McCoskrie admitted to having watched porn, saying: “I’ve probably watched more porn because it’s been targeted to me or I’ve stumbled across it, so porn has come looking for me.

“Blood wouldn’t be flowing through my veins if porn wasn’t attractive – the question is, what is best for people?”

Porn was particularly damaging to young people, with concerns about its effect on rape culture and sexual consent, but men were also affected by addiction which damaged their relationships and families.

An expert panel, made up of biologists, neurologists, counsellors and other professionals, could assess the current research on the harm of pornography and look at potential solutions, McCoskrie said.

“It’s actually a societal response, it’s education in schools, it’s in families…but it’s also at a governmental level, in terms of what we expect internet providers to do and laws around protecting vulnerable people.”

One option was an “opt-in” system to block internet pornography by default, as was the case in the UK.

However, he claimed he was not advocating for censorship.

“We’ve acknowledged there’s an obesity epidemic and we’re not against food, but we do need to acknowledge when something becomes harmful.”


Labour MP Su’a William Sio, who accepted the petition, said the number of signatures obtained by Family First reflected community concerns about the links between pornography and sexual violence and the need for action.

“If we’re going to tackle sexual violence meaningfully and address it with the aim of eliminating it, we do need to have the evidence before us.

“My other concern as a father is that it’s so readily available now, more so now than at any other time.”

National MP Chester Borrows said he was unsure whether the Government backed an inquiry, but members of parties across Parliament were concerned about the possible damaging effects of pornography.
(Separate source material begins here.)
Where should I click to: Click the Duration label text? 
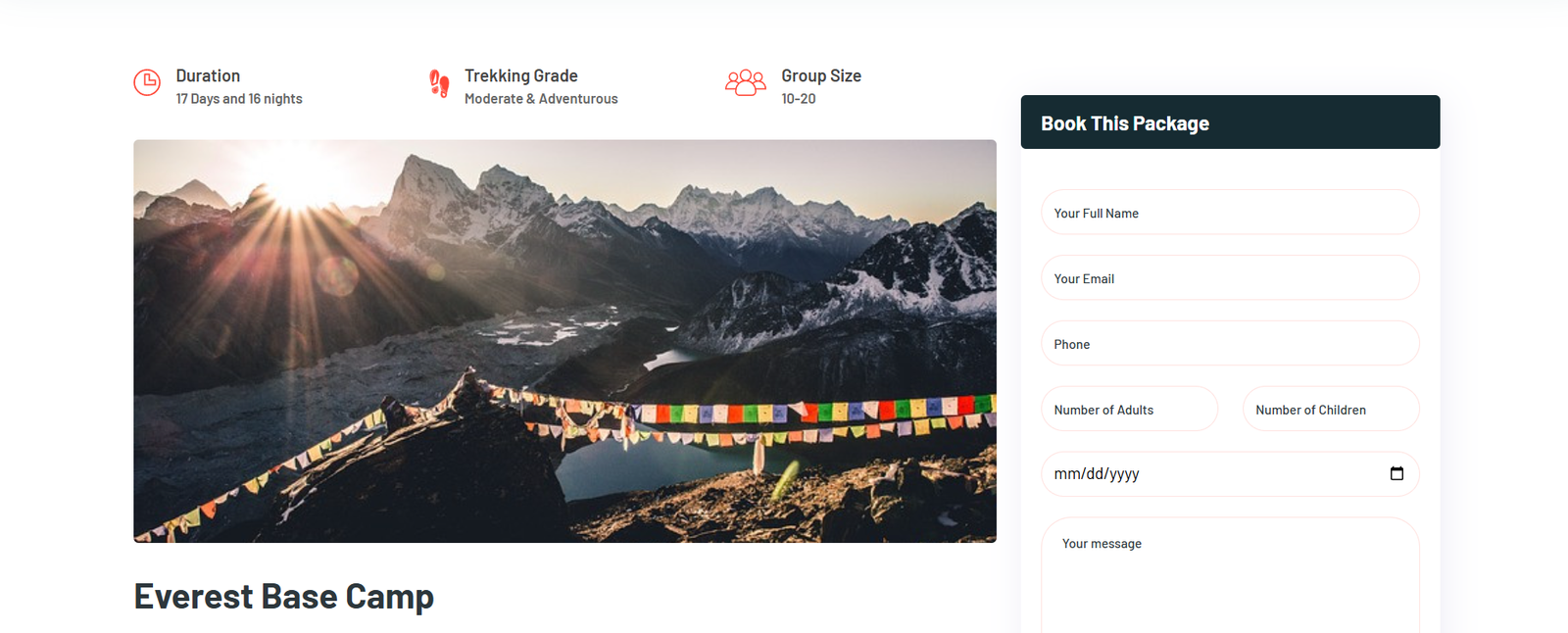click(208, 74)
“We’re not talking about a couple of well-read Playboys tucked under the kids’ bed now, we’re talking about people able to look at pornography, animated, on their own personal telephones or computers which can’t be monitored…

“We have to acknowledge the law and practice hasn’t kept up with where technology has taken us in this space.”

Justice Minister Amy Adams, who had not seen the petition, said she had not been briefed previously on any “clear evidential link” between porn and violence towards women.

However, she was aware of some “fairly repugnant” pornography which was of concern, and was happy to consider the petition.

“Of course we’re concerned when we see images that are very dehumanising or degrading towards women, but equally there are very strong free speech concerns around the area as well, so it’s a complicated issue.”